#### What to do:
1) Reproduce the portion of the aquatic exercise article from "Mental health problems" to "the network social.".
2) In the aquatic exercise article, why did the scoping review set out to identify domains within the literature that can be developed?

#### Exercise passage:
Aquatic exercise and mental health



by LORENZO CIOTTI

Aquatic exercise and mental health

The concept of mental health refers to a condition of health, well-being and/or balance of a psychological and emotional nature. A condition that allows the individual to exploit his cognitive or emotional capacities, exercise his function within society, respond to the daily demands of everyday life, establish satisfactory and mature relationships with others, participate constructively in the changes of environment, adapt to external conditions and internal conflicts.

The field of reference is psychiatry and psychology. The intervention sector of mental health shows a high degree of complexity, requires the management of multidimensional problems and the integration of socio-psychological and health approaches.

Mental health problems are today seen as health problems that can be treated or managed with appropriate integrated interventions, and in relation to which it is appropriate or necessary to intervene also on the social determinants connected to the disease itself: exclusion, marginalization, poor inclusion in the network social.

Physical activity and sports are important elements in the equation that leads to mental health and related problems.

Aquatic exercise and mental health

The Aquatic exercise and mental health: A scoping review study, published on the Complementary therapies in medicine, explained: "The aims of this review were to summarize the breadth and types of research regarding the impact of aquatic exercise on mental health completed to date, provide a clear indication of the intervention type, volume, measurement tools used, and populations best served in relation to this activity and its effectiveness and to identify domains within the literature that can be developed so recommendations can be made for future investigations.

#### Information:
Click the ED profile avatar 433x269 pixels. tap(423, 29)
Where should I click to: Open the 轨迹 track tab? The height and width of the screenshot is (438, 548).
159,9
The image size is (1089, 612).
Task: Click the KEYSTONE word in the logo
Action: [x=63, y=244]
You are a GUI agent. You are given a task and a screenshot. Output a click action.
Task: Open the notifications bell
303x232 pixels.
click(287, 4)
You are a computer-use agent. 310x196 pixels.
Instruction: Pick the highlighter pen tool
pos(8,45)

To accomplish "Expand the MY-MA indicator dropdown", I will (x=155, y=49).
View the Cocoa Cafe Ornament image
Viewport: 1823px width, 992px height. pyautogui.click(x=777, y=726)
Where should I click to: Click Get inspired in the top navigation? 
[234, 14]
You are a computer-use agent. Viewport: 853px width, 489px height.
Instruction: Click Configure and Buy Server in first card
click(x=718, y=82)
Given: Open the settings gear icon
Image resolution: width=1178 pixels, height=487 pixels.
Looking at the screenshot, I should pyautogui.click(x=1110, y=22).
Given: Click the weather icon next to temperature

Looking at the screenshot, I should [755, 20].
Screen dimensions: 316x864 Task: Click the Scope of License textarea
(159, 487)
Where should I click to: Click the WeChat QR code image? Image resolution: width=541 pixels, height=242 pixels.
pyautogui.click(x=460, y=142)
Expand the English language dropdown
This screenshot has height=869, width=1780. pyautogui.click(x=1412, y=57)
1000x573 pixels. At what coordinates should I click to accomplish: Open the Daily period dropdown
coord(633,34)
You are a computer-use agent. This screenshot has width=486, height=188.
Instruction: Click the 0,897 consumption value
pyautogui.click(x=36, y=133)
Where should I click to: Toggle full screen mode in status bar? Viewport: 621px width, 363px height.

#### Solved problems:
1)
Mental health problems are today seen as health problems that can be treated or managed with appropriate integrated interventions, and in relation to which it is appropriate or necessary to intervene also on the social determinants connected to the disease itself: exclusion, marginalization, poor inclusion in the network social.

2) The review aimed to identify those domains so that recommendations could be made for future investigations.